PTPRO inhibition ameliorates spinal cord injury through shifting microglial M1/M2 polarization via the NF-κB/STAT6 signaling pathway

Spinal cord injury (SCI) induces severe neuroinflammation, and subsequently neurological dysfunction. Activated microglia are critical for modulation of neuroinflammation. Protein tyrosine phosphatase receptor type O (PTPRO), a member of protein tyrosine phosphatases (PTPs), exerts a pro-inflammatory role in multiple human diseases; however, its role in SCI remains unclarified. Here, a T7 spinal cord compression injury model was established in Sprague-Dawley (SD) rats, and PTPRO expression was upregulated in injured spinal cord and microglia after SCI. Microglia M1 and M2 polarization in vitro were induced using LPS/IFN-γ and IL-4, respectively. PTPRO expression was elevated in M1-polarized microglia, and PTPRO downregulation mediated by PTPRO shRNA (shPTPRO) decreased CD86+ cell proportion, iNOS, TNF-α, IL-1β, and IL-6 levels, and p65 phosphorylation.

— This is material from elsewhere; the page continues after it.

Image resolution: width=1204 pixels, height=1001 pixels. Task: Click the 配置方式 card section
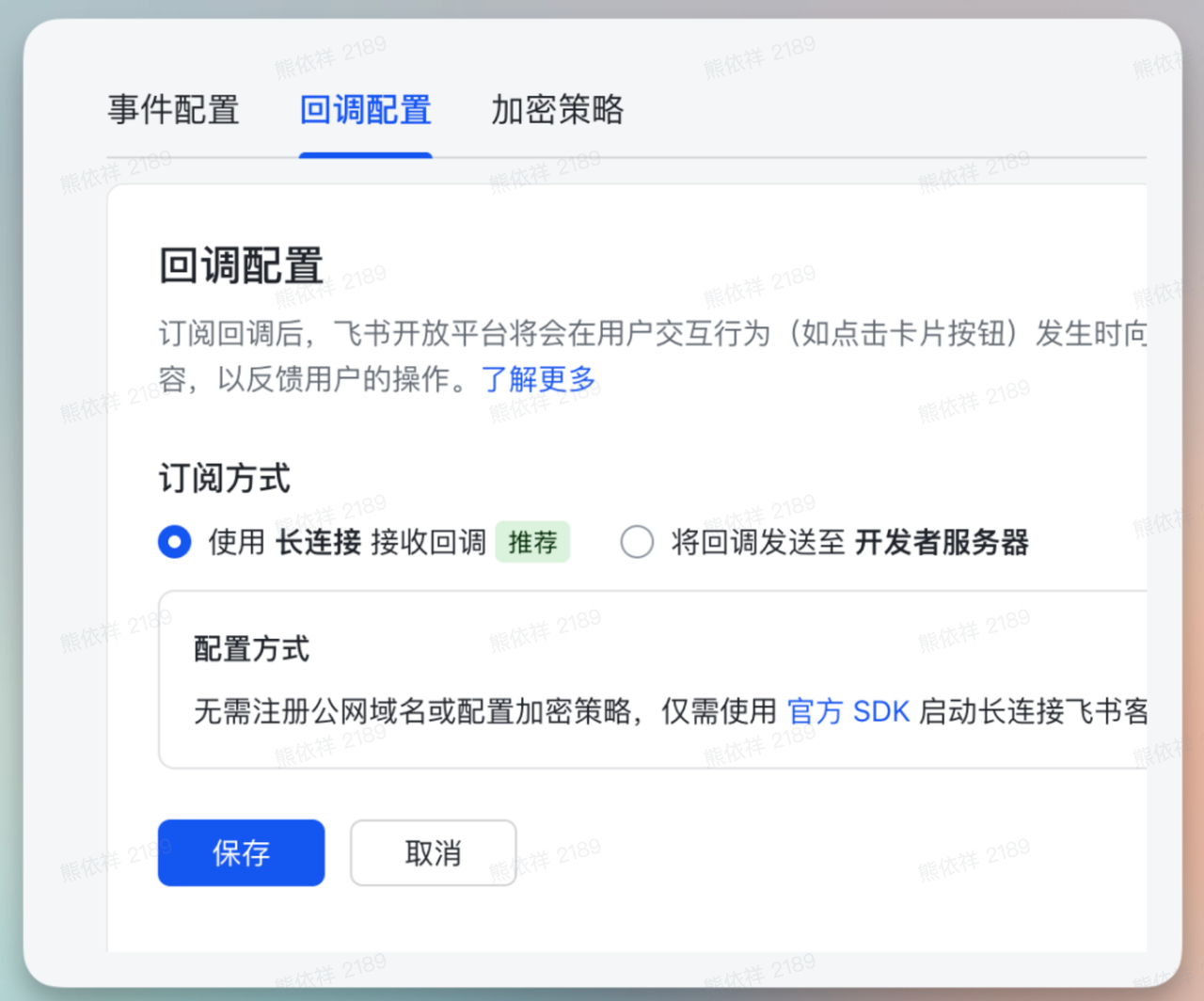click(250, 649)
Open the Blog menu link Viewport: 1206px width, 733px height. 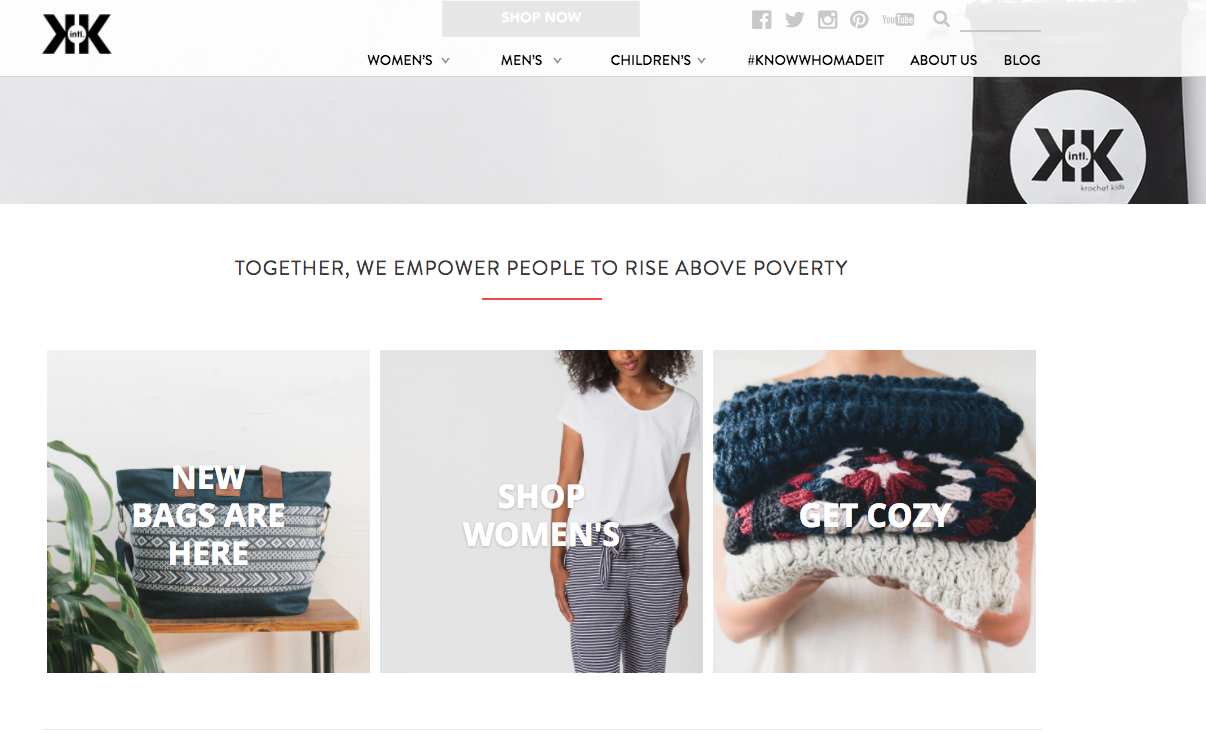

PTPRO was downregulated in M2 microglia, and PTPRO upregulation by PTPRO overexpression plasmid (OE-PTPRO) reduced CD206+ cell percentage, Arg-1, IL-10, and TGF-β1 levels and STAT6 phosphorylation. Mechanistically, the transcription factor SOX4 elevated PTPRO expression and its promoter activity. SOX4 overexpression enhanced M1 polarization and p65 phosphorylation, while its knockdown promoted M2 polarization and STAT6 phosphorylation. PTPRO might mediate the function of SOX4 in BV2 microglia polarization. Furthermore, lentivirus-mediated downregulation of PTPRO following SCI improved locomotor functional recovery, demonstrated by elevated BBB scores, incline angle, consistent hindlimb coordination, and reduced lesion area and neuronal apoptosis. PTPRO downregulation promoted microglia M2 polarization, NF-κB inactivation and STAT6 activation after injury. In conclusion, PTPRO inhibition improves spinal cord injury through facilitating M2 microglia polarization via the NF-κB/STAT6 signaling pathway, which is probably controlled by SOX4.